Supplied text

Written by Ebere Gomwalk-Ijere
As a Nigerian living in diaspora I always come home more than once a year. The Covid-19 made this impossible this year till the airports were opened by the authorities. A relief to so many but very few of us knew how difficult it would be to come home and how expensive as well.
The stress and sometimes trauma was enough to make one decide never to come back home again.
As I prepared my suitcases excited but apprehensive of this journey, I was embarking on, due to all I had heard by the first travelers.
So, I asked myself once again should I really come home during this crisis and was it worth the stress and efforts. I researched on all the requirements that were asked of us, the travelers.
The documents we needed to take along as well as the tests that needed to be carried out. From my enquires I needed to take the Covid-19 test that was not taken more than 98hours before, 120 hours maximum but preferably 120 hours.
Coming from Switzerland and since this is for my personal use, I had to pay a fee of 120 Swiss francs for the test. On receipt of my result, I uploaded this on the Nigerian NCDC portal and a confirmation was sent to me and a receipt form a laboratory. I got my QR code that I needed to travel into Switzerland. This cost 50400 naira. I was also sent an email to take the test in 7 days and this would cost 50400 naira. Before I leave the test needs to be taken and uploaded on the Nigerian NCDC portal and the confirmation sent, with my QR code and this I will use to travel out, back to Switzerland.
My trip into Nigeria was one of the best ever. I hardly had any stress coming into Lagos, all my documents were with me, I passed the customs and immigrations with no difficulty. My thoughts were, the Covid-19 had cleaned up these airports. We had fewer people hanging around doing nothing, sorry to say and we were not harassed by officials seeking for assistance and bribes. It’s not a perfect scenario but it is much better than before, this shows that if we really want to have law and order in our country we can have it.
The Covid-19 virus did this but this is humanly possible.

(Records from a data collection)
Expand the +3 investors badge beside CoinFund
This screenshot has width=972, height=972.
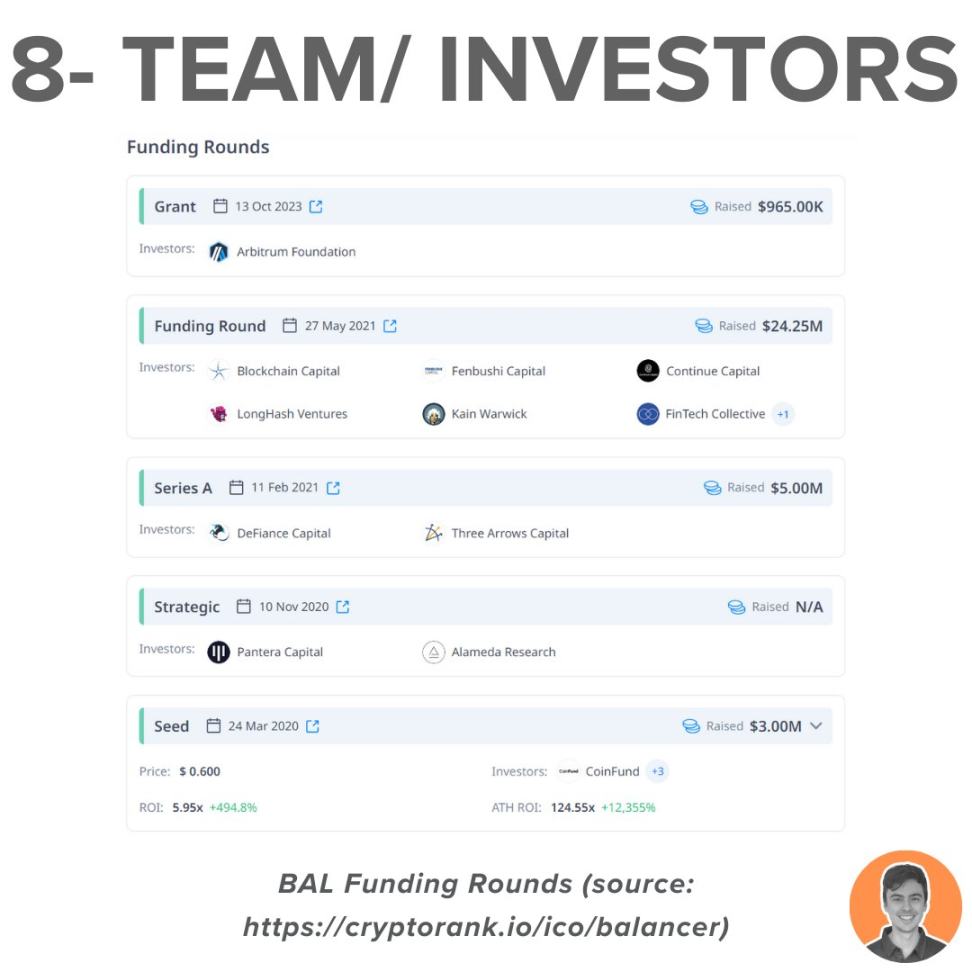657,771
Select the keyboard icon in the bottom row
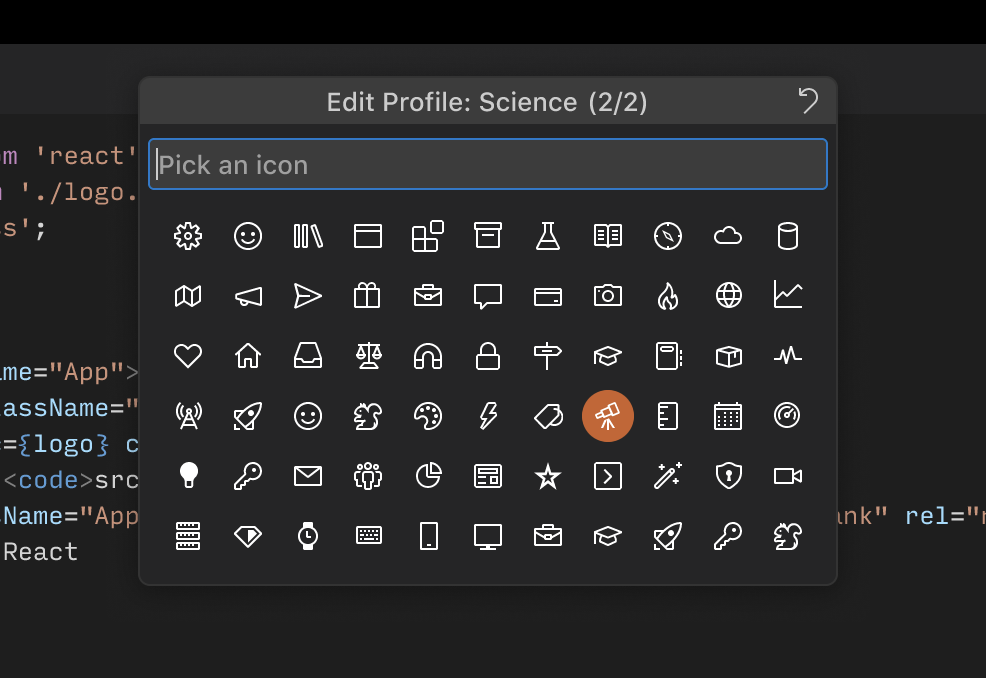Viewport: 986px width, 678px height. click(x=368, y=536)
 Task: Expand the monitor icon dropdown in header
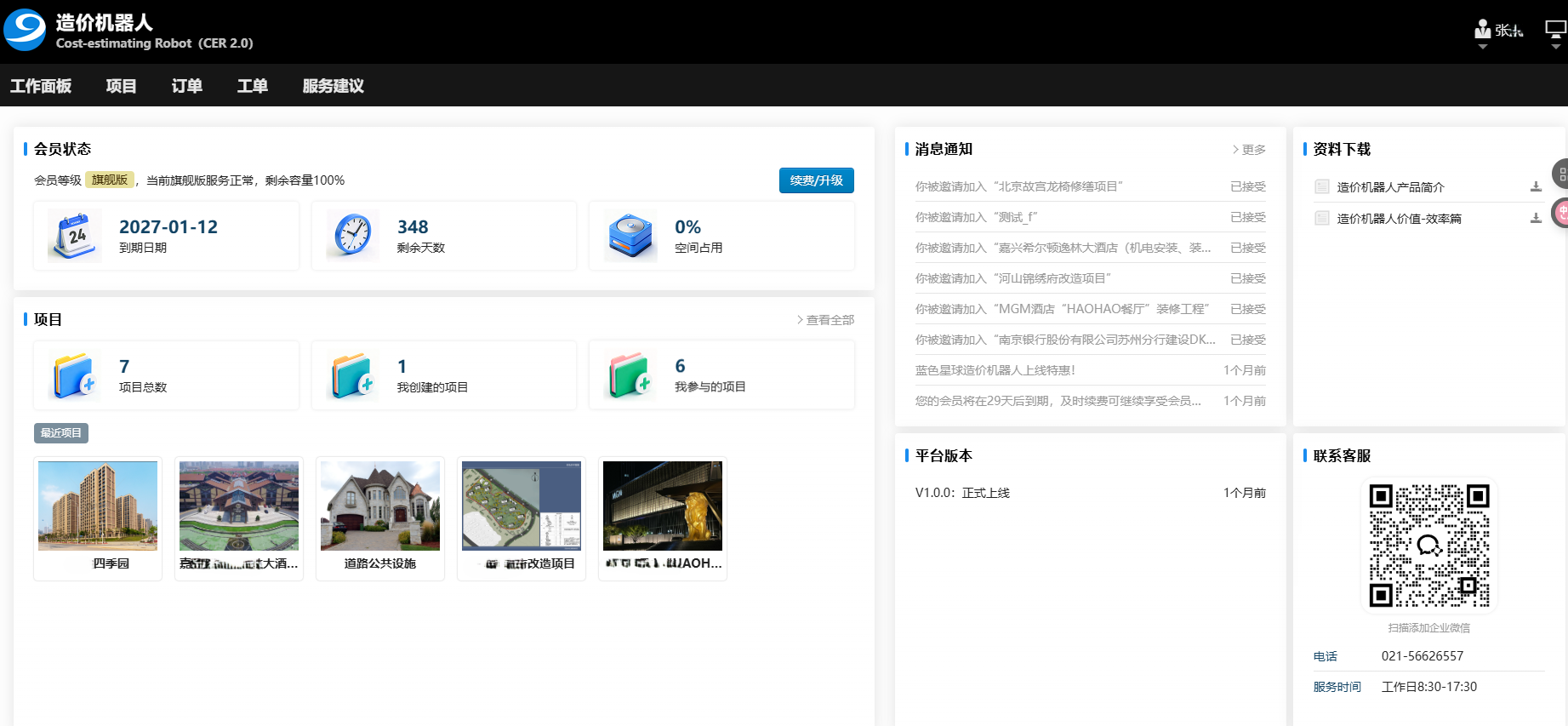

Work order 1
According to the text about traveling home to Nigeria during Covid-19, what fee did the writer pay for the Covid-19 test taken in Switzerland?
Work order 2
Continue the text about traveling home to Nigeria during Covid-19 from its final sentence.
The data above is separate material and has no connection to the text about traveling home to Nigeria during the Covid-19 pandemic.

Answer space 1
The writer paid 120 Swiss francs.

Answer space 2
Why am I writing all this? Not to narrate to you on how I travelled into Nigeria but to ask the authorities a few questions. It is clearly evident that the requirements to travel into Nigeria are highly blown and exaggerated by the Nigerian Civil Aviation Authority (NCAA) and the NCDC.
Why should I have a valid Covid-19 negative test that I paid for in Switzerland at 120 dollars which is equivalent to 50000 naira and I upload it on the Nigerian NCDC portal, I am asked to pay another sum of 50,400 naira?
The email confirmation was automatically sent back with my QR code in a matter of seconds. Now reflect on this, who controlled that my test was valid and how come it came back so fast? Why should we after seven days take another test? And we are still asked to pay and as we travel out, another test has to be taken at our own cost.
This means anyone coming into Nigeria will pay a minimum of 200000 naira per trip. If we calculate the number of planes coming in a week then we can say between 150 to 200 million naira is paid to the NCAA and NCDC weekly.
Nigeria copies policies put in by the western world but they will add a way to rip off the common man in any way they can.
Bear in mind that I just filled an online document free of charge to travel to London, the same form I filled on the NCDC portal.
I would dare to say that this sums up to corruption and the violation of the rights of the common man in this country. What are all these millions being extorted out of us Nigerians in diaspora be used for?
Hearing all this many Nigerians in Diaspora do not want to come home again, I don’t blame them. We have once again shown our true nature and how the only interest we have is ourselves and our own pockets. Our corrupt system in all domains leaves no room for progress and a better Nigeria.
Many have used the Covid-19 to enrich themselves, while the masses suffer and are impoverished, a few enrich themselves.
I would say good luck to them, for we finally pay back what we sow in due season.